イレインは呆れたように肩をすくめて、こくりとカクテルを一口飲んだ。
「……申し訳ございませんが、私、少し気分が優れませんのでこれで失礼いたします。アナベル、と言ったわね? 精一杯、エルヴィス陛下を支えるのですよ」
手にしたカクテルを飲み干して、空になったグラスを近くの女性に押し付けるように渡すと、イレインはふらりと歩き出す。
「王妃陛下、お供いたします!」
護衛の騎士たちが彼女に続き、会場から出ていくのを見送った。
――紹介の儀から、たった一時間ほどしか経っていない。
残された貴族たちは困惑したようにざわついたが、エルヴィスが視線を巡らせるとびくりと身体を硬直させた。

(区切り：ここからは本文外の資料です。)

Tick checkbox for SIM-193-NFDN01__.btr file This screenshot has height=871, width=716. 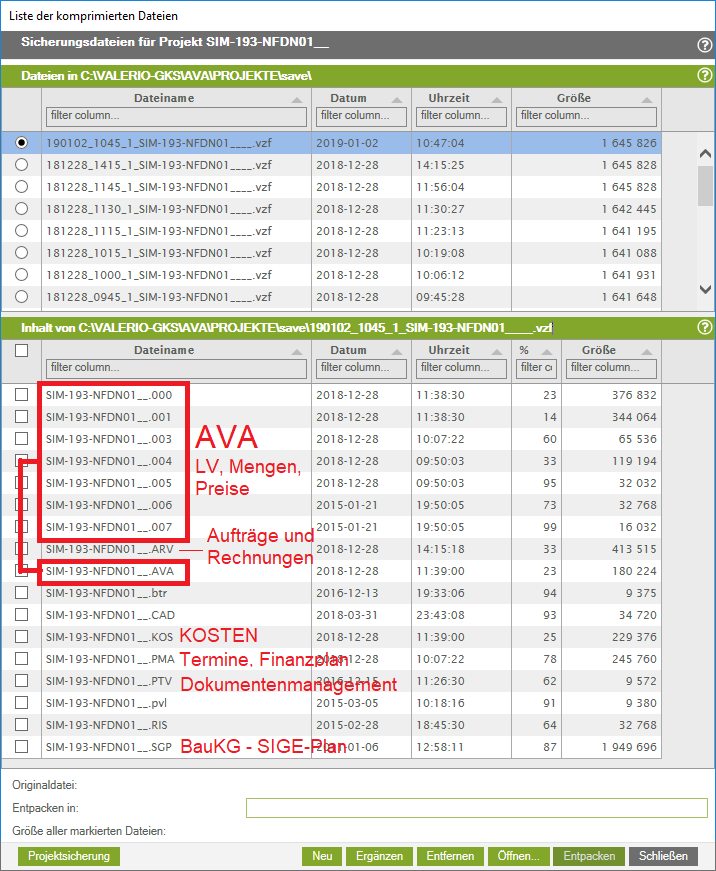pyautogui.click(x=22, y=593)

「王妃陛下、気分が優れないとおっしゃっていましたが、カクテルを飲んで平気だったでしょうか?」
心配そうにつぶやくアナベルに、ダヴィドはくくっと喉を鳴らして笑う。
「ドライマティーニは、度数が高かったかね?」
「さぁ。彼女がどんな酒を好んでいるのか知らないから、なんとも言えんな」
「あら、エルヴィス陛下、知りませんの?」
意外そうにアナベルが目を丸くする。エルヴィスはこくりと首を振った。
「彼女と食事を摂ることも、夜をともにすることも、数えるくらいしかないからな」
どこか寂しそうに目を伏せるエルヴィスに、周りの貴族たちはひそひそと言葉を交わす。
彼がこんなふうに夫婦関係のことを口にすることなんて、今まで一度もなかったからだ。
「――それは、寂しかったでしょう……?」
優しく、柔らかく……アナベルが慈しむような声を出す。
誰の耳にも、エルヴィスを憐れんでいるように聞こえるだろう。
こつん、とアナベルの額に自分の額を重ね、「――今はきみがいてくれるだろう?」と甘えるような声を出すエルヴィスに、アナベルはにこっと微笑んだ。
「はい、陛下。あなたのアナベルですもの」
甘く、とろけそうな声。
二人の世界、とばかりに人目もはばからず見つめ合うアナベルとエルヴィス。
こほん、とダヴィドが咳払いをしたことで、ようやくここがどこかを思い出したかのように、少し離れた。